According to the Department of Environmental Health, roughly 6,000 residents in unincorporated communities owe the county’s four waste haulers for rubbish pickup and disposal services in 2019. Amounts in arrears range from just over $100 to as much as $9,700 per customer, according to the proposed special assessment roll.
Environmental Health Director Keith Jones requested the public hearing for the Board of Supervisors to approve the assessments, which would be tacked onto delinquent payers’ property tax bills.
“The regular removal of solid waste from residential properties is a basic sanitation practice that protects both the environment and the public,” Jones said. “The mandatory collection of solid waste and the payment for the collection is critical … The property owner has the opportunity to pay or reconcile the delinquent trash collection charges and avoid the assessment.”

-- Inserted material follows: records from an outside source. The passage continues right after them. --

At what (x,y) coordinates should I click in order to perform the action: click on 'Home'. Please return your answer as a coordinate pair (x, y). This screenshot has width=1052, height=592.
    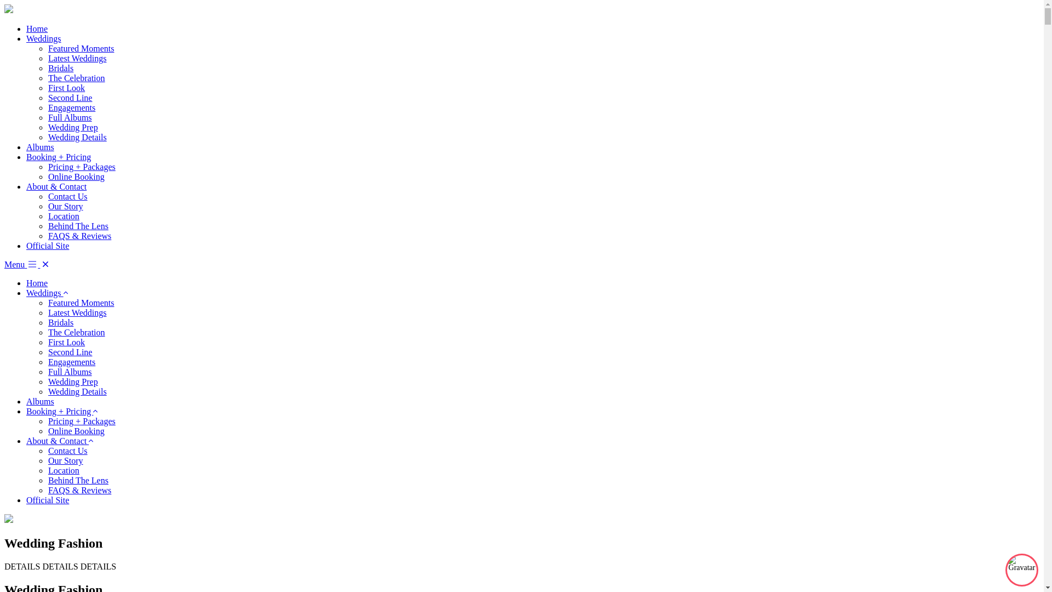
    Looking at the image, I should click on (26, 28).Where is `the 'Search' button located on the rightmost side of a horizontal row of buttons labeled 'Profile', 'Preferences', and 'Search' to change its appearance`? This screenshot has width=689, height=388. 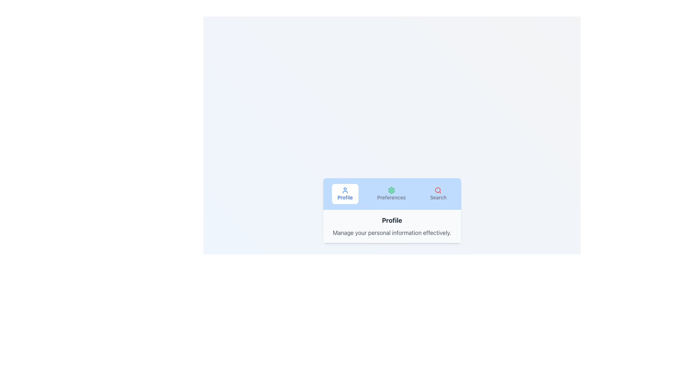
the 'Search' button located on the rightmost side of a horizontal row of buttons labeled 'Profile', 'Preferences', and 'Search' to change its appearance is located at coordinates (438, 194).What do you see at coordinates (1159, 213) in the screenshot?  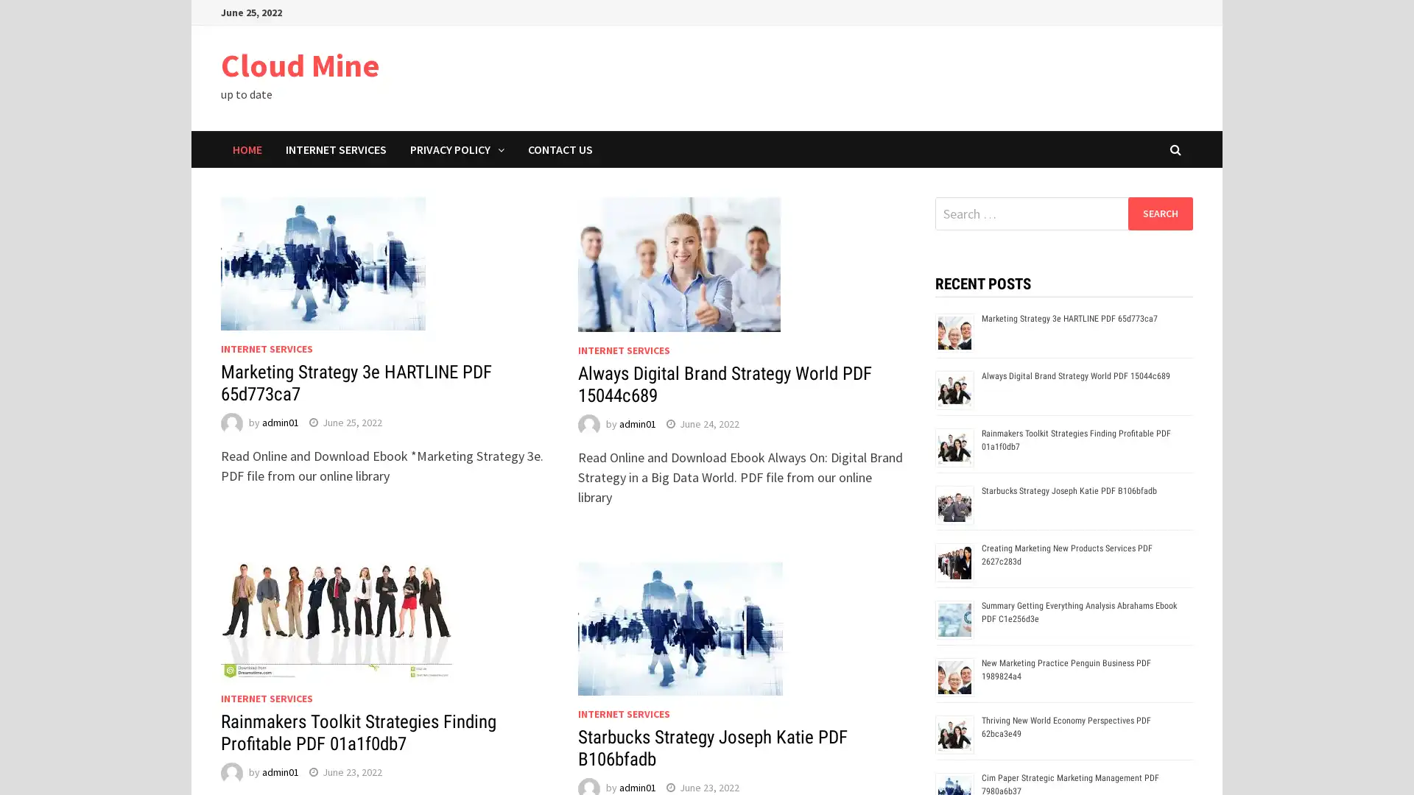 I see `Search` at bounding box center [1159, 213].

The hearing will provide residents a platform to argue, before the board, their cases against assessments, offering specifics about mitigating circumstances, including how the recent public health shutdowns stemming from coronavirus may have impacted their finances.
If the supervisors authorize the special assessments, an additional $74 per parcel charge will be applied to delinquent bills to cover the cost of public noticing and county staff time.
According to officials, residents can avoid the supplemental charge by paying their bills in full on or before July 24.